= Basrizal Koto =

Basrizal Koto (born October 11, 1959 in Padang Pariaman, West Sumatra) is a businessman from Indonesia; the owner of a well-known Indonesian conglomerate. Usually addressed as "Basko", he is involved with media, printing, mining, livestock, hospitality, and property.

==Early life==
Koto was born in Kampung Ladang, Padang Pariaman, to parents Ali Absyar and Djaninar. His early life was poor, his family eating only once a day. Because of his difficult life, he stopped studying and migrated to Pekanbaru, Riau. His mother reminded him that if you goes to a foreign territory, he must be able to communicate, take advantage of opportunities, and work with a high commitment. He later moved his family to Riau.

==Business==
Koto started with a Minang restaurant. He tried his hands at different professions, ranging from kernet, driver, caterer, tailor to finally becoming a car dealer. He currently manages about 15 companies and since 2006, is involved in coal mining, newspapers, cable TV and internet for whole of Sumatera.

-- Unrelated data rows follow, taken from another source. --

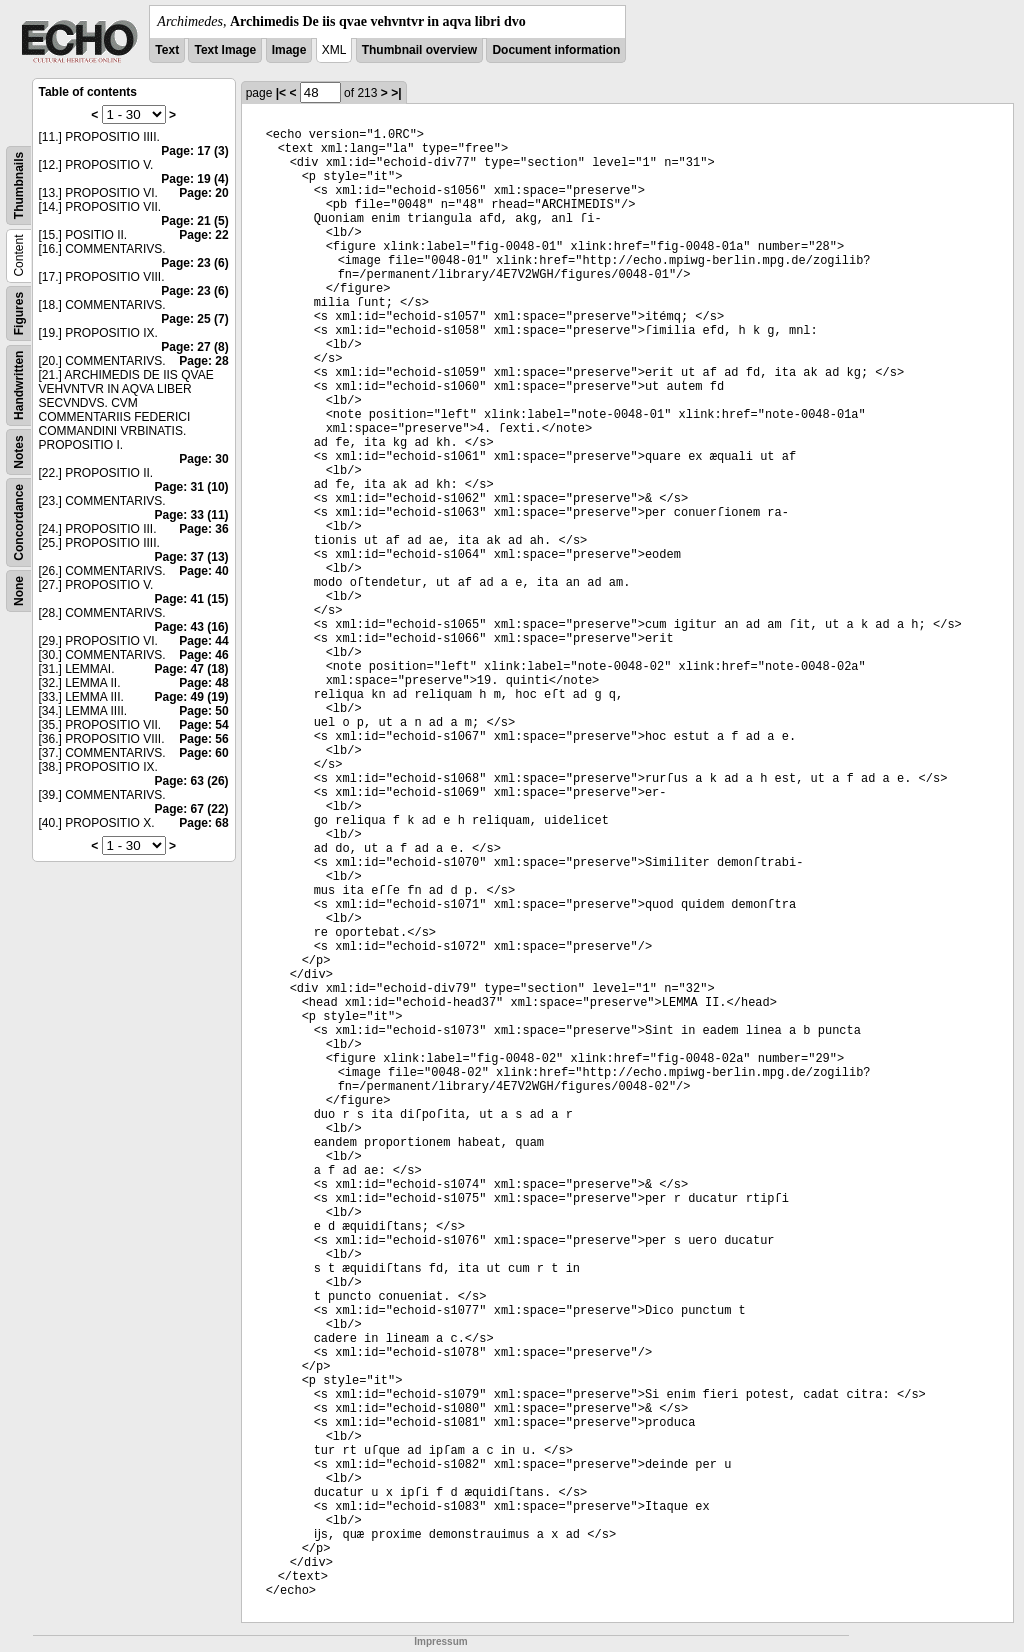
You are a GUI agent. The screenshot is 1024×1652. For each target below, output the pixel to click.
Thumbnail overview (419, 50)
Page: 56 (203, 739)
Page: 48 (203, 683)
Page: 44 (203, 641)
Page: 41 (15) (192, 599)
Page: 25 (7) (194, 319)
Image (289, 50)
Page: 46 (203, 655)
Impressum (440, 1641)
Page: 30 (203, 459)
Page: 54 (203, 725)
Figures (19, 313)
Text (167, 50)
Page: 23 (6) (194, 263)
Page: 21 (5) (194, 221)
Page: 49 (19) (192, 697)
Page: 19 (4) (194, 179)
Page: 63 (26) (192, 781)
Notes (19, 451)
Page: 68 (203, 823)
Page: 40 (203, 571)
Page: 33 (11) (192, 515)
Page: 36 (203, 529)
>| (396, 93)
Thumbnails (19, 185)
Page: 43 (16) (192, 627)
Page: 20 (203, 193)
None (19, 591)
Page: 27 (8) (194, 347)
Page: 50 (203, 711)
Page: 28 (203, 361)
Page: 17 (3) (194, 151)
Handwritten (19, 385)
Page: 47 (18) (192, 669)
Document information (556, 50)
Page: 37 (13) (192, 557)
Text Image (225, 50)
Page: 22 (203, 235)
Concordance (19, 522)
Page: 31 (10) (192, 487)
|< (281, 93)
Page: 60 (203, 753)
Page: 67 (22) (192, 809)
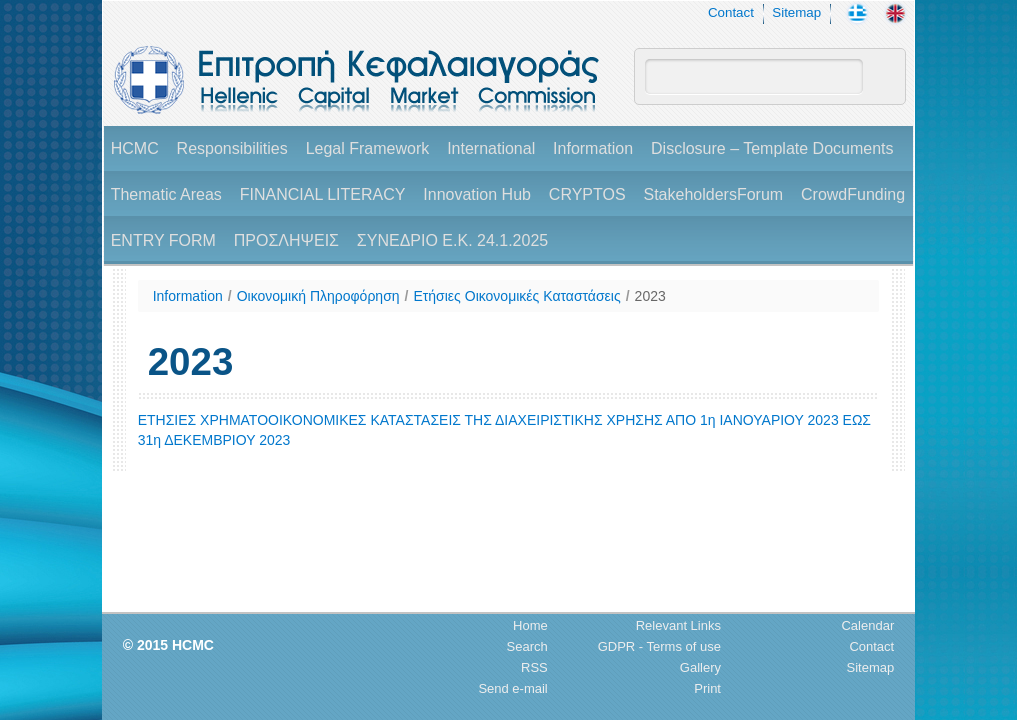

Some of Koto's companies include PT Basko Minang Plaza (shopping centre), PT Cerya Riau Mandiri Printing (printing), PT Cerya Zico Utama (property), PT Bastara Jaya Muda (coal mining), PT Riau Agro Mandiri (livestock), PT Riau Agro Mandiri Perkasa (seedling, meat canning), PT Indonesian Mesh Network (cable TV and internet), and PT Best Western Hotel (hotel). He developed Best Western Hotel, the four-star hotel in Padang, with 198 rooms.

Koto also owns Haluan Media Group, which include the oldest and one of the largest newspaper in West Sumatra, Haluan.